Items from a dataset =>
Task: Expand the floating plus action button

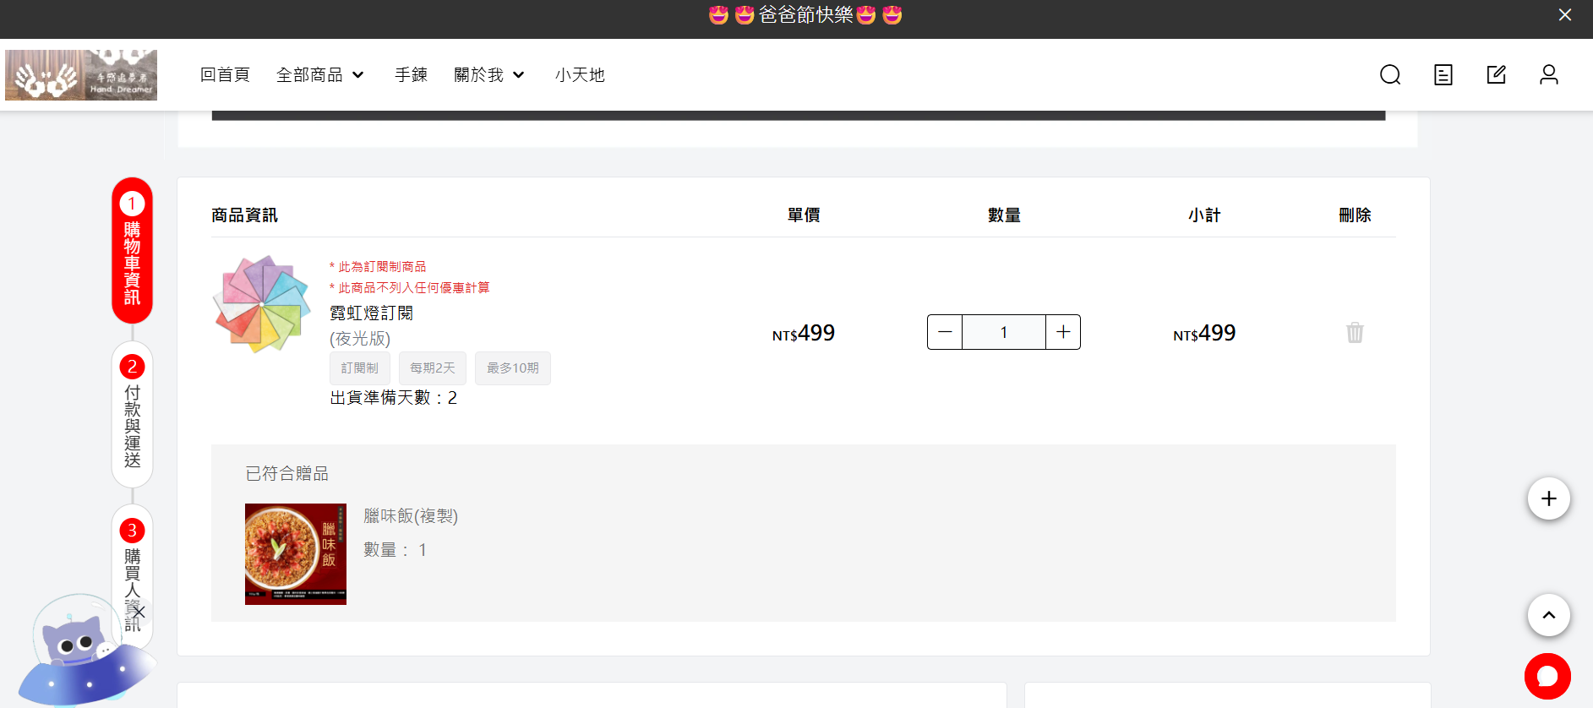Action: coord(1548,498)
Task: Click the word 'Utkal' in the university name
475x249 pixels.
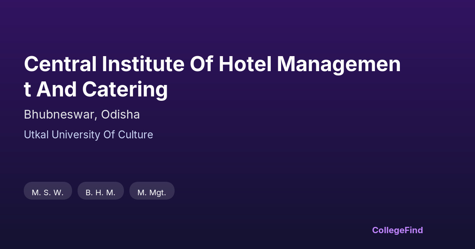Action: 36,135
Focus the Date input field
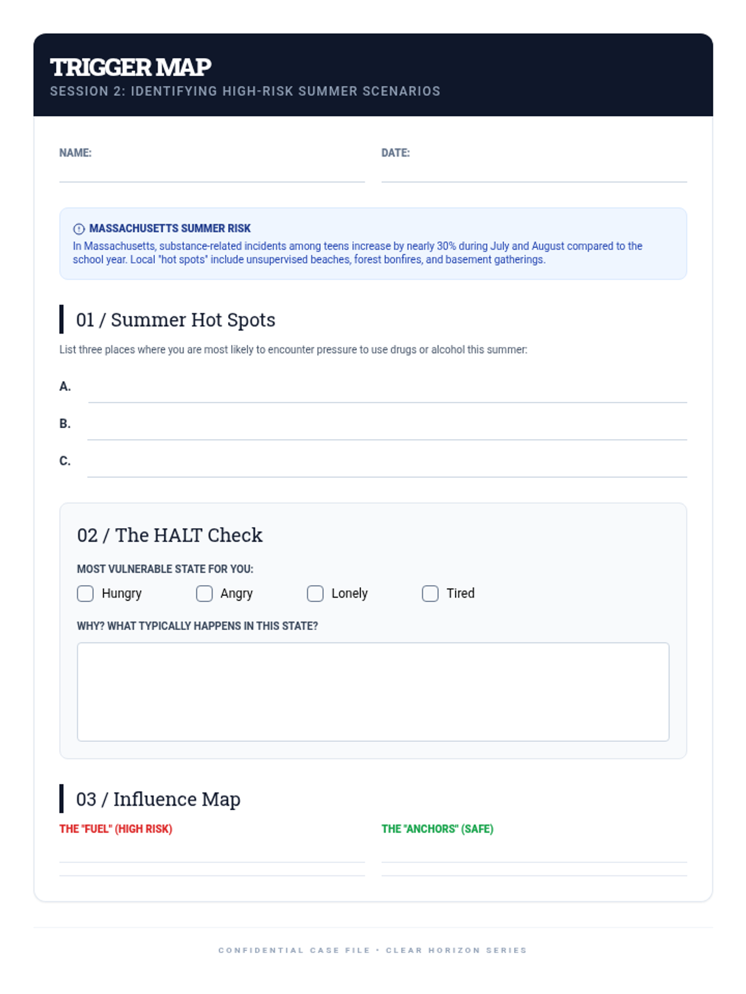The image size is (746, 994). [x=533, y=172]
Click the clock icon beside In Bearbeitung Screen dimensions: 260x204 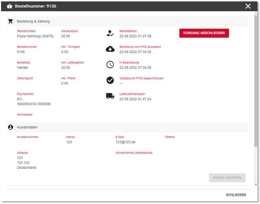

Required task => Turn the lines of the items above into a numbered list, skipping any blank lines and leaving the pictures out.

Result of this task =>
1. Task: Expand the floating plus action button
2. Action: coord(1548,498)
3. Task: Click the word 'Utkal' in the university name
4. 475x249 pixels.
5. Action: 36,135
6. Focus the Date input field
7. The image size is (746, 994). [x=533, y=172]
8. Click the clock icon beside In Bearbeitung Screen dimensions: 260x204 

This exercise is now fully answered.